→ **TEXT SEGMENT**
^^^^^^^^^^^^^^^^

Bach 2-part Inventions are not exactly the easiest pieces to play because you have 2 similar melodies overlapping each other. They were written for Bach's advanced students. Bach wrote pieces that are even more technically challenging.

Over the years I played a few Bach pieces at various levels of difficulty. I don't think you can find an easier piece than the Minuet #3 in G from the Keyboard Suite BWV 822. Like many of the pieces in the Anna M Notebook, the bass line isn't very complicated with some chord arpeggios & scale runs. It's a beginner piece like the popular Minuet in G & Gm by C. Petzold.

^^^^^^^^^^^^^^^^

→ **WHAT YOU NEED TO DO**
#1 In the passage on Bach keyboard pieces, who were the 2-part Inventions written for?
#2 Summarize the passage on Bach keyboard pieces in two sentences.

→ **PROVIDED MATERIAL**
^^^^^^^^^^^^^^^^

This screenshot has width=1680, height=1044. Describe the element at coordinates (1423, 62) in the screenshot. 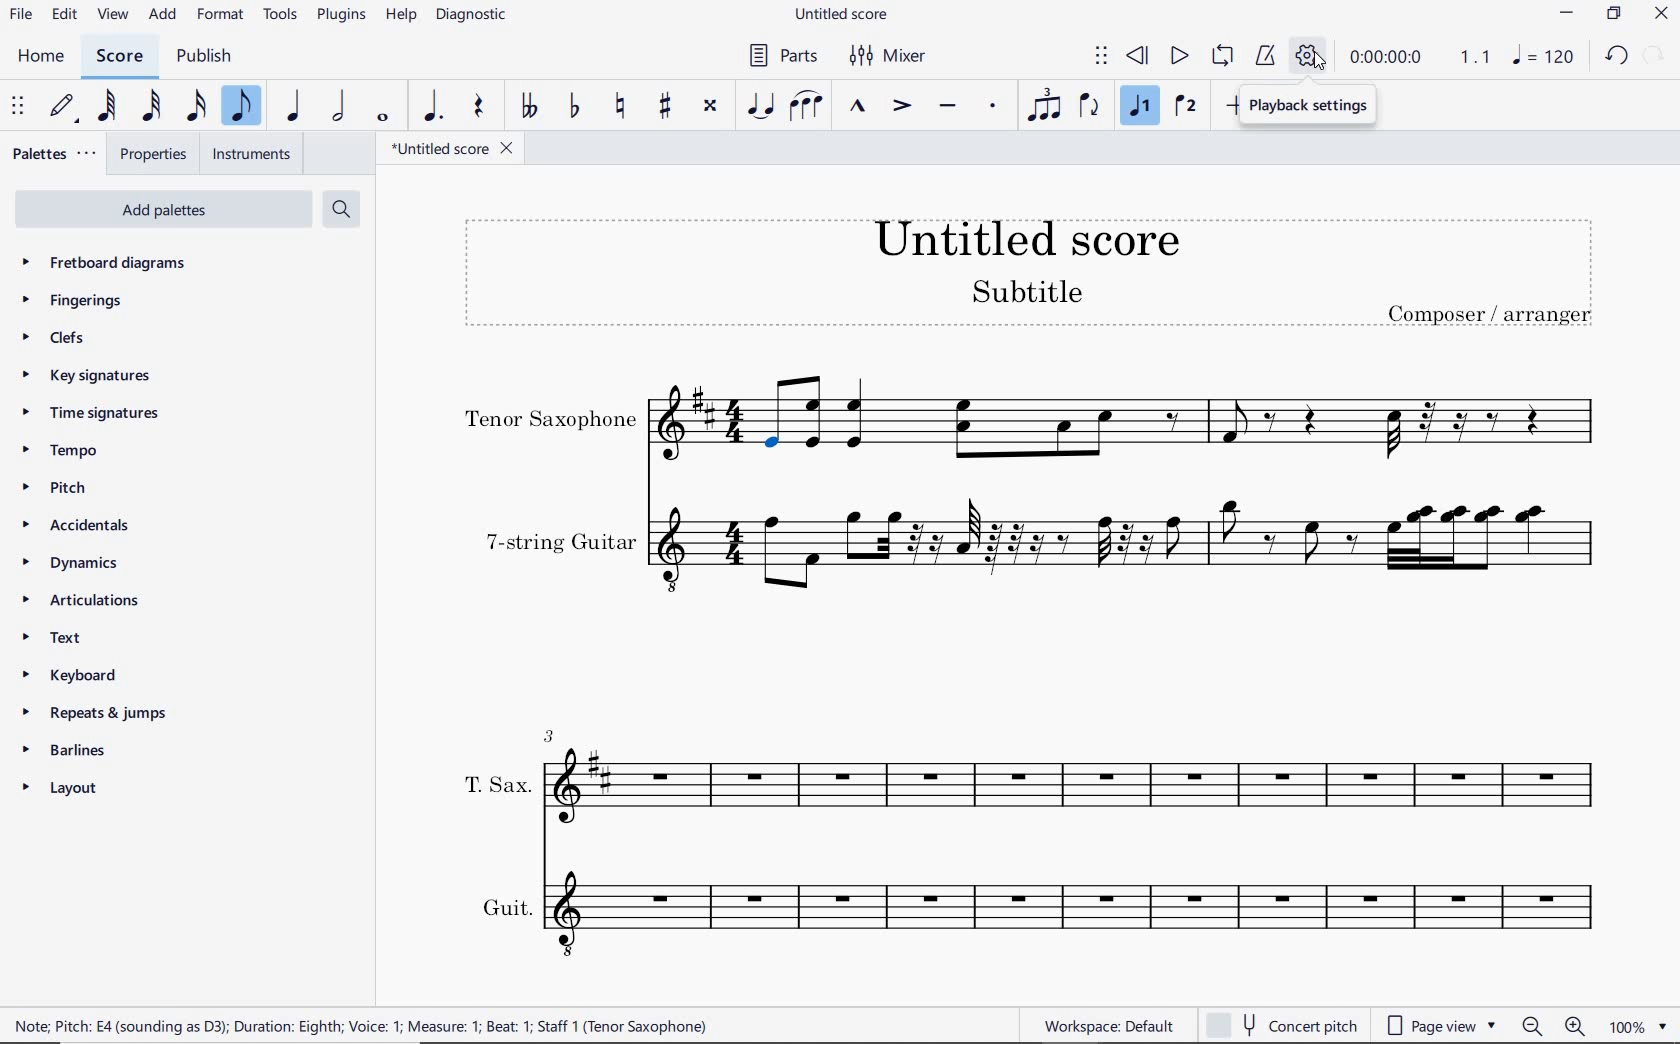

^^^^^^^^^^^^^^^^

→ **RESULTS FOR EACH TASK**
#1 Bach's advanced students.

#2 Bach's 2-part Inventions are not easy to play because two similar melodies overlap, and they were written for his advanced students. The Minuet #3 in G from the Keyboard Suite BWV 822 is called perhaps the easiest Bach piece, a beginner piece whose bass line is not very complicated, with some chord arpeggios and scale runs.